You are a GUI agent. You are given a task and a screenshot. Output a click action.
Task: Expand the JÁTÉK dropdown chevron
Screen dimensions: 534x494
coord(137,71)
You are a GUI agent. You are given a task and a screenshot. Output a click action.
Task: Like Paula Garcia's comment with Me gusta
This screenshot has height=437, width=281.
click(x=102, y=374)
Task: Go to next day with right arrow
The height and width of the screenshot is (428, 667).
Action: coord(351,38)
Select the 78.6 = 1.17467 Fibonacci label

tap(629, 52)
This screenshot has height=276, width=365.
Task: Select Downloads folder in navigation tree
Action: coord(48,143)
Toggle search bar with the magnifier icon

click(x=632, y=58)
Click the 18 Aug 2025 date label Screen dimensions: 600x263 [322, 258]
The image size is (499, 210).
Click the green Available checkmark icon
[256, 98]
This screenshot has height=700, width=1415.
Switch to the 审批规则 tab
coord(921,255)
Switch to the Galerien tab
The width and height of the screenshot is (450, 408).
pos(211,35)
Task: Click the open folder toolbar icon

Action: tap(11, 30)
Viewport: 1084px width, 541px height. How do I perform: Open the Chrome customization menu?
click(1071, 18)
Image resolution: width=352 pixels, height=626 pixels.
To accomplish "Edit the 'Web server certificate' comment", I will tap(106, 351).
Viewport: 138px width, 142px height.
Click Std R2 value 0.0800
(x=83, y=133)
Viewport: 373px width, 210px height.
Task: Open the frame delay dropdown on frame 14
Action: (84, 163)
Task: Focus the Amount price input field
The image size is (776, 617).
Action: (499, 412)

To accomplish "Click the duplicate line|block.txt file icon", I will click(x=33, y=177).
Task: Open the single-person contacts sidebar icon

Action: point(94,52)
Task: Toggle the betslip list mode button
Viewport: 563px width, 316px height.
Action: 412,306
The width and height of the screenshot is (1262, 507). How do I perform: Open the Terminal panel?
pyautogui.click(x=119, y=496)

#####

**Problem statement**
Copy out the data above, line for line, with nothing changed.

**Solution below**
You are a GUI agent. You are given a task and a screenshot. Output a click action.
Task: Expand the JÁTÉK dropdown chevron
Screen dimensions: 534x494
coord(137,71)
You are a GUI agent. You are given a task and a screenshot. Output a click action.
Task: Like Paula Garcia's comment with Me gusta
This screenshot has height=437, width=281.
click(x=102, y=374)
Task: Go to next day with right arrow
The height and width of the screenshot is (428, 667).
Action: coord(351,38)
Select the 78.6 = 1.17467 Fibonacci label

tap(629, 52)
This screenshot has height=276, width=365.
Task: Select Downloads folder in navigation tree
Action: coord(48,143)
Toggle search bar with the magnifier icon

click(x=632, y=58)
Click the 18 Aug 2025 date label Screen dimensions: 600x263 [322, 258]
The image size is (499, 210).
Click the green Available checkmark icon
[256, 98]
This screenshot has height=700, width=1415.
Switch to the 审批规则 tab
coord(921,255)
Switch to the Galerien tab
The width and height of the screenshot is (450, 408).
pos(211,35)
Task: Click the open folder toolbar icon

Action: tap(11, 30)
Viewport: 1084px width, 541px height. How do I perform: Open the Chrome customization menu?
click(1071, 18)
Image resolution: width=352 pixels, height=626 pixels.
To accomplish "Edit the 'Web server certificate' comment", I will tap(106, 351).
Viewport: 138px width, 142px height.
Click Std R2 value 0.0800
(x=83, y=133)
Viewport: 373px width, 210px height.
Task: Open the frame delay dropdown on frame 14
Action: (84, 163)
Task: Focus the Amount price input field
The image size is (776, 617).
Action: (499, 412)

To accomplish "Click the duplicate line|block.txt file icon", I will click(x=33, y=177).
Task: Open the single-person contacts sidebar icon

Action: point(94,52)
Task: Toggle the betslip list mode button
Viewport: 563px width, 316px height.
Action: 412,306
The width and height of the screenshot is (1262, 507). How do I perform: Open the Terminal panel?
pyautogui.click(x=119, y=496)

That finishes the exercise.